# Complete newbie - Ford Mondeo conversion



## Spherical (Jul 13, 2009)

Hello everyone!

I've been interested in EVs for a while now and have rummaged through online material to get more information. Unfortunately for me, there are no EV clubs or groups (at least to my knowledge) in my small country (pop. of 2 million), so my best hope of acquiring the facts and help is the internet (and, hopefully, this site ).

Added to this is the fact that I have very little mechanical and practically no electronic experience. The good news is that my father has no trouble with electrical engineering and equations, so he can help me on that part.

What I'm thinking (note the word thinking, right now the conversion seems like a very big and tough project to undertake) of doing is converting my Ford Mondeo (European mk1, curb weight of about 1,300kg (2,900lb), I'm not 100% that is completely accurate) to an EV. It has 240,000 kilometres on it right now, but it's been well taken care of. What would my specifications be?

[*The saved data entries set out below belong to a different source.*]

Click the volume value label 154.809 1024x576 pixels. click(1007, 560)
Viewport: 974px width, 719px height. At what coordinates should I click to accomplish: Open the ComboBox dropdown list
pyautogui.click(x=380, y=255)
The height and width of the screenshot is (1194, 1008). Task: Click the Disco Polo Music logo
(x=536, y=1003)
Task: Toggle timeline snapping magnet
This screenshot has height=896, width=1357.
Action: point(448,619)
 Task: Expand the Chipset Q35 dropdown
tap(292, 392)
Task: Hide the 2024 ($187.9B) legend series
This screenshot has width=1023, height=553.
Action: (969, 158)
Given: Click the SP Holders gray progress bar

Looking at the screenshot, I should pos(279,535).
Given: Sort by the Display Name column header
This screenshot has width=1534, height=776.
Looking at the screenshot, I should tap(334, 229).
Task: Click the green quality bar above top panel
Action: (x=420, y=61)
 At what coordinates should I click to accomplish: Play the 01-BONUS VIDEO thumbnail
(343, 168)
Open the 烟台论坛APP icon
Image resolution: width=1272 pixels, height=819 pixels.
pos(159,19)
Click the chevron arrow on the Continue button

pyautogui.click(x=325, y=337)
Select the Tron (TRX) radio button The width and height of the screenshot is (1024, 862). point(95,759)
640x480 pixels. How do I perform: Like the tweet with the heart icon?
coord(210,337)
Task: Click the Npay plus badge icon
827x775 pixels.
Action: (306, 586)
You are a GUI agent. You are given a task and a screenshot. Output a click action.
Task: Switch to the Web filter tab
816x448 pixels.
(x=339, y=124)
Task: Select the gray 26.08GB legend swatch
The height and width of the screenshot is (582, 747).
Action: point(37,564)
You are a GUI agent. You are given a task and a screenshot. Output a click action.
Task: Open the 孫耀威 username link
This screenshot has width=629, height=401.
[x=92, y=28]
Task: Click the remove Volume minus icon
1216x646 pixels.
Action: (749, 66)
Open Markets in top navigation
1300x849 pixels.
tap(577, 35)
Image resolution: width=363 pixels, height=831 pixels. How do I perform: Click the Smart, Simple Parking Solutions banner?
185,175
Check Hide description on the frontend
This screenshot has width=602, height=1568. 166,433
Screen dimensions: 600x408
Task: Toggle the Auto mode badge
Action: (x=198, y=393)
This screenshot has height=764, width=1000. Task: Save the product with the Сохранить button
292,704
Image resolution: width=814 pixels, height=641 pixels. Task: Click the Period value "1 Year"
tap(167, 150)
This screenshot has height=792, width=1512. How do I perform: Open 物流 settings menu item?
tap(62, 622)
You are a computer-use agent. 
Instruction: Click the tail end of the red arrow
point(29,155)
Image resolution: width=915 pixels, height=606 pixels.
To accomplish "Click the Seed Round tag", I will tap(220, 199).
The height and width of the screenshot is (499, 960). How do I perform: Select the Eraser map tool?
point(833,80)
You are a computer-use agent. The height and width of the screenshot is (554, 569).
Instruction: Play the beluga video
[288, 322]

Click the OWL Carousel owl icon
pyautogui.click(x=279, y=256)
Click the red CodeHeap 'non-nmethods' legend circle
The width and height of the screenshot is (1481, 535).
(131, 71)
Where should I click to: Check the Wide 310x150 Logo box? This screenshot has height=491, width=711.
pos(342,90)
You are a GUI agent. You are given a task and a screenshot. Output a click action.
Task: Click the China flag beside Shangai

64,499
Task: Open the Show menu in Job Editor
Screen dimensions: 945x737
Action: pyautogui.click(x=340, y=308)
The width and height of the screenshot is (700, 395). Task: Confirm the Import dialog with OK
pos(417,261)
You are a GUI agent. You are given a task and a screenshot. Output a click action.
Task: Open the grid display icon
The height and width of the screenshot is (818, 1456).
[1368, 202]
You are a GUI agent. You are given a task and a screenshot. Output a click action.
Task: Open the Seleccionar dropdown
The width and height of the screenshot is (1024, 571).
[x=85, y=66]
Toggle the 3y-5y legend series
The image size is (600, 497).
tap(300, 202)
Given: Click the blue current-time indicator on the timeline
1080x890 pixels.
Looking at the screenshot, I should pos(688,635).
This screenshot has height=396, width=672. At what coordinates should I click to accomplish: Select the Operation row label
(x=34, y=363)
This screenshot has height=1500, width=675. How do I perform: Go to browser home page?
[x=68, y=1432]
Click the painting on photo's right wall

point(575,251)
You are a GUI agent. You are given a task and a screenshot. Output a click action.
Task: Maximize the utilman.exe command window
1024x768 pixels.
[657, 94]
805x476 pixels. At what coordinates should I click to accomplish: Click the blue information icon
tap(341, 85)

Maximum range: About a 100km (62 miles)
Performance: I'd like the car to have better acceleration than with the current ICE (a 1.8litre naturally aspirated petrol engine with 120hp), yet lower maximum speed (I think the latter is logical). It would have to reach 140km/h (87mp/h) for the motorway. I was thinking of a 330-ish V setup with a 3-phase 59kw AC induction motor. Also, the controller that comes with this motor has the regenerative feature, which I'd like.
Budget: Anywhere up to 10,000€
Parts: As stated above, I was looking at an Azure Dynamics AC induction motor that has a peak shaft power of 59kw and 280nm peak torque (compared to my ICE's 180nm at the moment). The controller for this motor is made by the same company. As for the batteries, I'm looking at different options (with lead-acid batteries seeming too heavy, the Ni-Cd have a memory effect, Ni-Mh seem to have excellent high-voltage properties but I'm not sure I could buy a sufficient amount of them, while the Li-ion and Li-Pol are probably far too expensive to be valid for this project).

I apologise for any errors I might have made, but as I've said, my knowledge of this whole thing is very limited and only mostly encompasses what I've found on the web.

Oh and why would I like to do such a conversion? There are several reasons, really. First, I like to do my part of helping to keep the environment clean (which, in my case, is usually preserving energy/water, etc.). The gas prices are only going to go up and I wouldn't like to torture my wallet further in the future. The idea of an electric, almost-silent car, which you can plug in at home is wonderful.

So, that's about it. Hopefully, you experts can lend me some assistance.


----------



## rillip3 (Jun 19, 2009)

For 300v, you're looking at around 25 PbA, or around 800 kilos. The GRVW appears to be 2,384 kilos, and the curb weight is 1435–1611 kilos. That gives you only 949 kilos at best to play with, 800 going to batteries, leaves 149 kilos for all passengers and other components. While there are things you can do to lighten it up, you are very close to the GVRW at that voltage using PbA.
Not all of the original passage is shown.